Lecture 2 Flashcards
(33 cards)
What does Article 12 of the 1948 Universal Declaration of Human Rights state about privacy?
It prohibits arbitrary interference with privacy, family, home, or correspondence and protects against attacks on honour and reputation.
How does the European Convention on Human Rights (Art. 8.1) define the right to privacy?
Everyone has the right to respect for their private and family life, home, and correspondence.
What is the difference between the right to privacy and the right to data protection?
The right to privacy relates to private life, while the right to data protection applies to any processing of personal data, even outside the private sphere.
What does Article 8 of the EU Charter of Fundamental Rights say about data protection?
It guarantees fair processing, rights to access and rectify personal data, and independent supervision.
Is the right to data protection recognized by the UN?
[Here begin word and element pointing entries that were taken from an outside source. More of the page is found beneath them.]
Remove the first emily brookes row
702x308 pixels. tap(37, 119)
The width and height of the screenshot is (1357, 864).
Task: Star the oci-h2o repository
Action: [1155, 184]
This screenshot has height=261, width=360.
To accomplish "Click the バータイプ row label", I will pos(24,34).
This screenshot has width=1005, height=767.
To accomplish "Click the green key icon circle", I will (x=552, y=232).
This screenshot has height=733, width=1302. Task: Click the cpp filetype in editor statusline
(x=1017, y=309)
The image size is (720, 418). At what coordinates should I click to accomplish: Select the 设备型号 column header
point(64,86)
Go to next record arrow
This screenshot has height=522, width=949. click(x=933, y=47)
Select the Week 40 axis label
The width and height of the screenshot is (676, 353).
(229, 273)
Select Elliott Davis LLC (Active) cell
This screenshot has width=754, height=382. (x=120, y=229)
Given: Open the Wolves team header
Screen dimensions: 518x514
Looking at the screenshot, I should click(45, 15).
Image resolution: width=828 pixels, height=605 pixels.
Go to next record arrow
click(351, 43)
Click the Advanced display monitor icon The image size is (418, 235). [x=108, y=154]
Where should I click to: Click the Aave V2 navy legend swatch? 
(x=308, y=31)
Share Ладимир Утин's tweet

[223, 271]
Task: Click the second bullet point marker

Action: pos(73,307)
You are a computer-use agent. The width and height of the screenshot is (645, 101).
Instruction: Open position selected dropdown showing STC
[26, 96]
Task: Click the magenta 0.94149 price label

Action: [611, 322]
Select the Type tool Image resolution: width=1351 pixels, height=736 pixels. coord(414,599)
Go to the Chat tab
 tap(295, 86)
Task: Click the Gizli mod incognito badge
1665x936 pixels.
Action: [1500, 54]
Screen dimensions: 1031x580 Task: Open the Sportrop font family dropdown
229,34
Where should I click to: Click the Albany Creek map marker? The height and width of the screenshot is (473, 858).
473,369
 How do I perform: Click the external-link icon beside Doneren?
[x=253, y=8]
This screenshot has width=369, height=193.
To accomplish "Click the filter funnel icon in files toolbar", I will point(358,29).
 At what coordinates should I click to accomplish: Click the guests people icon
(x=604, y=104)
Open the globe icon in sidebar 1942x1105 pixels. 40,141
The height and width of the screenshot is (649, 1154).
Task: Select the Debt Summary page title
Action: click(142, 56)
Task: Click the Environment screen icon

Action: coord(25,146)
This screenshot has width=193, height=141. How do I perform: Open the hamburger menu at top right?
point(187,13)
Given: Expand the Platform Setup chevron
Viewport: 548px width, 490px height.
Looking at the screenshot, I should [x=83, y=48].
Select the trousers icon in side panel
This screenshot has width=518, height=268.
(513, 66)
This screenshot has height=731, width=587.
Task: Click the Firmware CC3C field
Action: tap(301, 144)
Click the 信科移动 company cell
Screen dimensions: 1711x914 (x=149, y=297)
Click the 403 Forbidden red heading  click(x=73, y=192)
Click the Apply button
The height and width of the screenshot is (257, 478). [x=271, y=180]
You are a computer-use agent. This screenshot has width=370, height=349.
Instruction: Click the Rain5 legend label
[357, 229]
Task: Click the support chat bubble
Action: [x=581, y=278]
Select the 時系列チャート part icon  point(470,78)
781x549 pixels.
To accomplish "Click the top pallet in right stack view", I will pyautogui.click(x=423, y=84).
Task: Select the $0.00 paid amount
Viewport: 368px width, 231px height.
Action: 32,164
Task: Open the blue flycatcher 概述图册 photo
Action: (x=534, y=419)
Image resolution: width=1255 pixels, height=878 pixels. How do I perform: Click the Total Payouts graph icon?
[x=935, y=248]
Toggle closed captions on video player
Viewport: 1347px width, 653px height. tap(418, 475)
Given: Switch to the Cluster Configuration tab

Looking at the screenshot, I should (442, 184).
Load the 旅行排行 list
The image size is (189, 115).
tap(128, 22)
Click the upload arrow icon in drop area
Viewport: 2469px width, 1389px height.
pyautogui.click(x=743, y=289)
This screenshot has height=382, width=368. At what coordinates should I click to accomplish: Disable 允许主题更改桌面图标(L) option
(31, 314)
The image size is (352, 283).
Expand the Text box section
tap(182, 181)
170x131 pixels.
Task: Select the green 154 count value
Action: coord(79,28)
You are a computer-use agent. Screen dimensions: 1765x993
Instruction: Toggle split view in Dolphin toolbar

No, the UN does not recognize it as a human right, although it acknowledges its importance in a 2013 resolution.
Can the rights to privacy and data protection be limited?
Yes, to protect general interests or the rights of others, as long as the limitation is proportional.
What is the GDPR and when did it come into force?
The General Data Protection Regulation, effective since 25 May 2018, harmonizes data protection across the EU.
To whom does the GDPR apply?
To all organizations processing data of individuals in the EU, including non-EU organizations.
What is considered personal data under GDPR?
Any data relating to an identifiable individual, including sensitive data like biometrics and sexual orientation.
What is the difference between anonymized and pseudonymized data?
Anonymized data is not personal data; pseudonymized data can still identify someone indirectly.
What is the role of a data controller versus a data processor?
The controller decides why and how data is processed; the processor acts on the controller’s behalf.
What constitutes valid consent under the GDPR?
Consent must be freely given, specific, informed, and unambiguous.
What are the 7 principles of data processing under the GDPR?
1) Lawfulness, fairness, transparency; 2) Purpose limitation; 3) Data minimization; 4) Accuracy; 5) Storage limitation; 6) Integrity and confidentiality; 7) Accountability.
What does the GDPR principle of data minimization mean?
Only the necessary data should be collected and processed for the stated purpose.
What is the principle of accountability under GDPR?
Controllers/processors must implement and demonstrate compliance measures.
What is the role of national supervisory authorities under GDPR?
They enforce compliance, handle violations, and can impose fines or data deletion orders.
What is the European Data Protection Board?
An EU body ensuring consistent GDPR application, composed of the European Data Protection Supervisor and national authorities.
What are the 8 rights of data subjects under the GDPR?
1) To be informed; 2) Of access; 3) To rectification; 4) To erasure; 5) To restrict processing; 6) To data portability; 7) To object; 8) Against automated decision-making and profiling.
What penalties can be imposed for GDPR violations?
Fines up to €20 million or 4% of global turnover, whichever is higher.
What is the goal of the EU Data Strategy?
To create a single market for data with fair access and strong protections for privacy and competition.
Which four regulations are central to the EU Data Strategy?
Digital Services Act (DSA), Digital Markets Act (DMA), Data Governance Act (DGA), and Data Act.
What are the two components of the Digital Services Package?
The Digital Services Act (DSA) and the Digital Markets Act (DMA).
What does the DSA regulate?
Intermediary digital service providers: content moderation, advertising transparency, and user rights.
What are VLOPs and VLOSEs under the DSA?
Very Large Online Platforms/Search Engines with over 45 million EU users; subject to extra diligence rules.